There is another curve, though, that can help us evaluate and compare model performance. It is called the Precision-Recall Curve because, you guessed it, it plots the precision against the recall of a model! This curve, though, hides behind two technical terms and their corresponding equations, making them harder to comprehend.
Precision (y-axis)
$precision = \dfrac{TP}{TP + FP}$
where a True Positive (TP) means you were fraud and the model predicted you were fraud and a False Positive (FP) means you were a good customer and the prediction was that you were fraud.
What Precision is in English: For every customer predicted as fraud, what percent of the time does the model get it correct?
Recall (x-axis)
$recall = \dfrac{TP}{TP + FN}$
where a True Positive (TP) means you were fraud and the model predicted you were fraud and a False Negative (FN) means you were fraud and the model predicted you were a good customer.
What Recall is in English: For customer that was actually fraud, what percent of the time do we get it correct?
Eyes glassing over? Yep. Me too.
Bottom Line
As mentioned before, the True Negatives (those good people just buying products like normal good people do) are in neither calculation here. The Precision-Recall curve is much more sensitive to changes in positive predictions (we predict you are fraudulent) and the positive class (you actually are fraudulent).
The PRC Example
Again, we are sorting our observations in descending order based on the model prediction. Going row-by-row, as we did with the ROC Curve, we are calculating the TP, FP, FN, Precision, and Recall assuming that the positive class is everything at the corresponding row and above.
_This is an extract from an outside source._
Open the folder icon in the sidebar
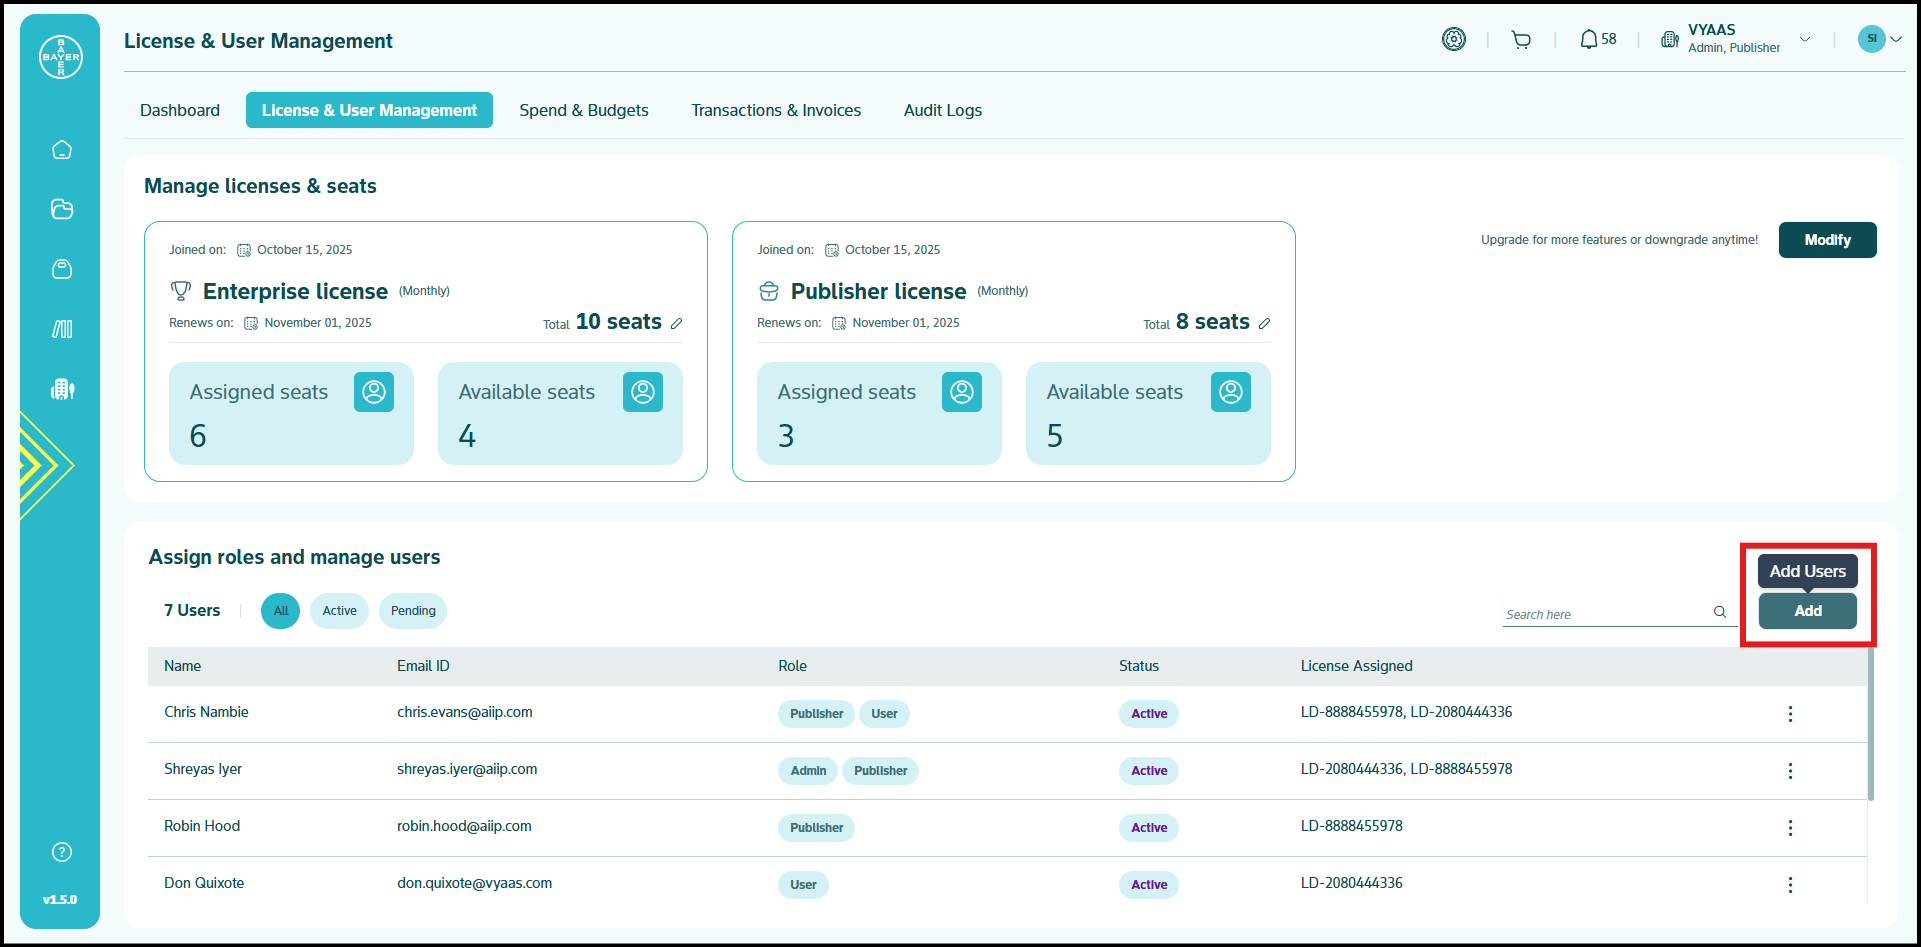Viewport: 1921px width, 947px height. click(x=62, y=209)
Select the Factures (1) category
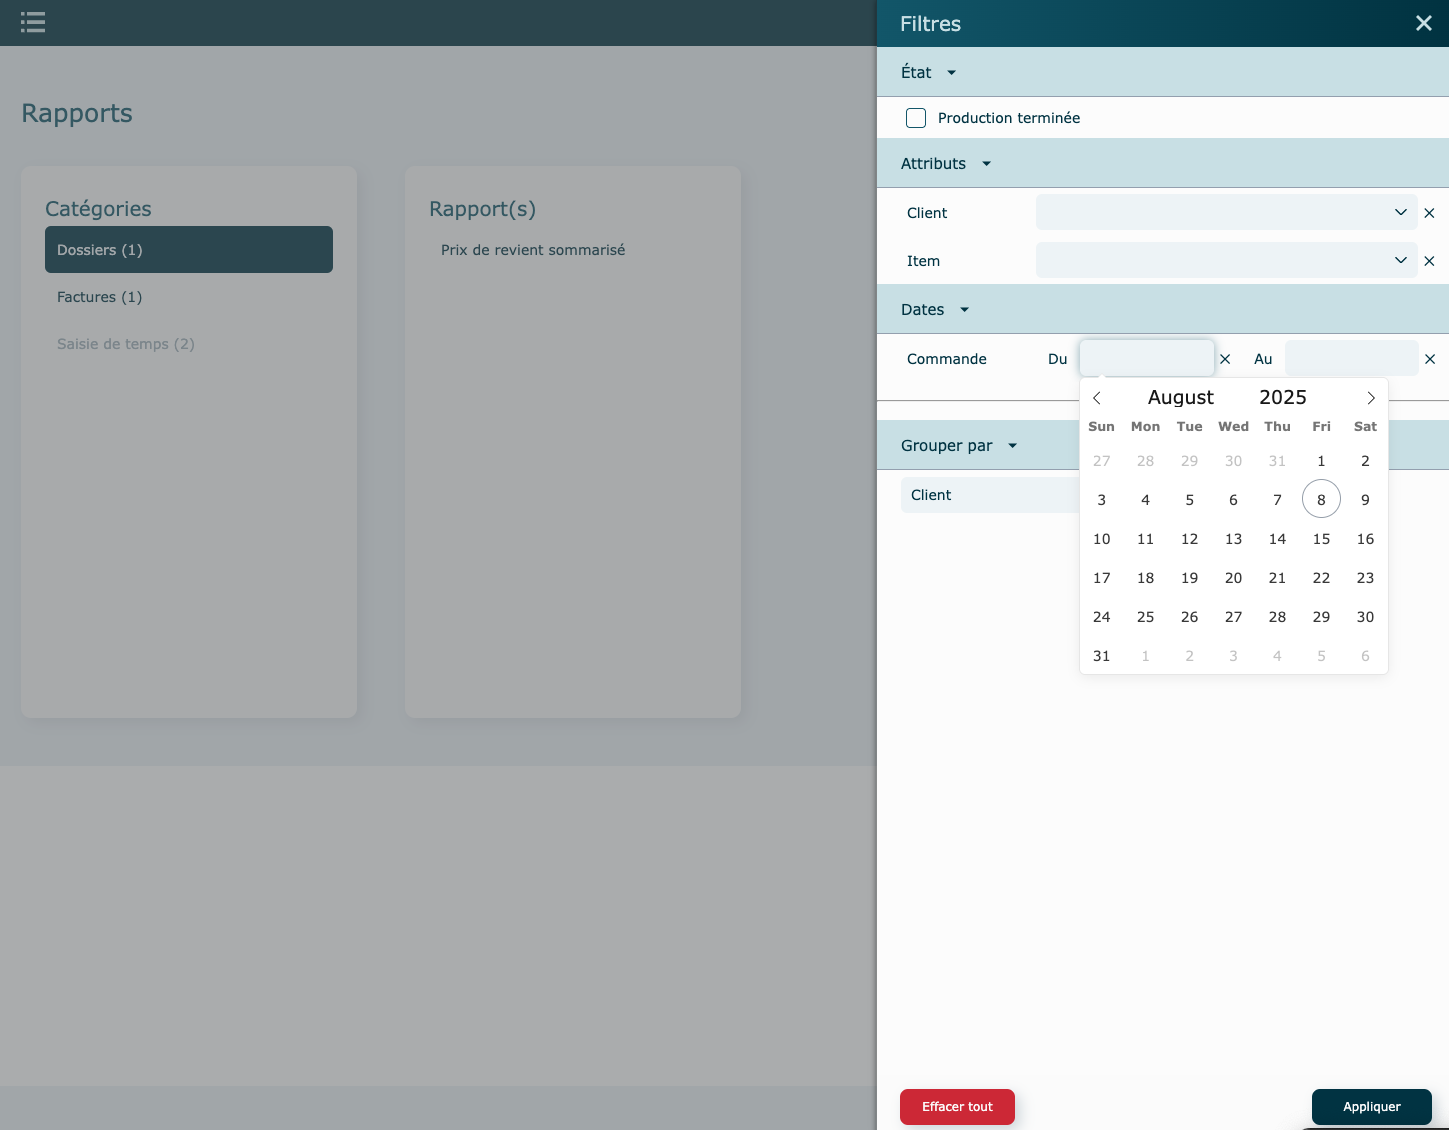Screen dimensions: 1449x1130 (x=100, y=297)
Observation | Actual | Prediction | True Positives | False Positives | False Negatives | Precision | Recall |
---|---|---|---|---|---|---|---|
2 | Fraud | 0.944673621 | 1 | 0 | 3 | 100% | 25% |
1 | Fraud | 0.748078516 | 2 | 0 | 2 | 100% | 50% |
8 | Fraud | 0.593860392 | 3 | 0 | 1 | 100% | 75% |
3 | Fraud | 0.503556653 | 4 | 0 | 0 | 100% | 100% |
9 | Good Customer | 0.482503257 | 4 | 1 | 0 | 80% | 100% |
10 | Good Customer | 0.457706555 | 4 | 2 | 0 | 67% | 100% |
6 | Good Customer | 0.452495944 | 4 | 3 | 0 | 57% | 100% |
4 | Good Customer | 0.174186664 | 4 | 4 | 0 | 50% | 100% |
7 | Good Customer | 0.117337229 | 4 | 5 | 0 | 44% | 100% |
5 | Good Customer | 0.036683147 | 4 | 6 | 0 | 40% | 100% |
Learning from the Metrics
While you never want to build a model exclusively to exceed in any non-real-world metric, understanding how these metrics work will lead your team to better understand the world you are modeling in. If your dataset is massively imbalanced, you frankly may not need to focus on the majority class. The vast majority of customers are not fraudulent and will not ever experience fraud.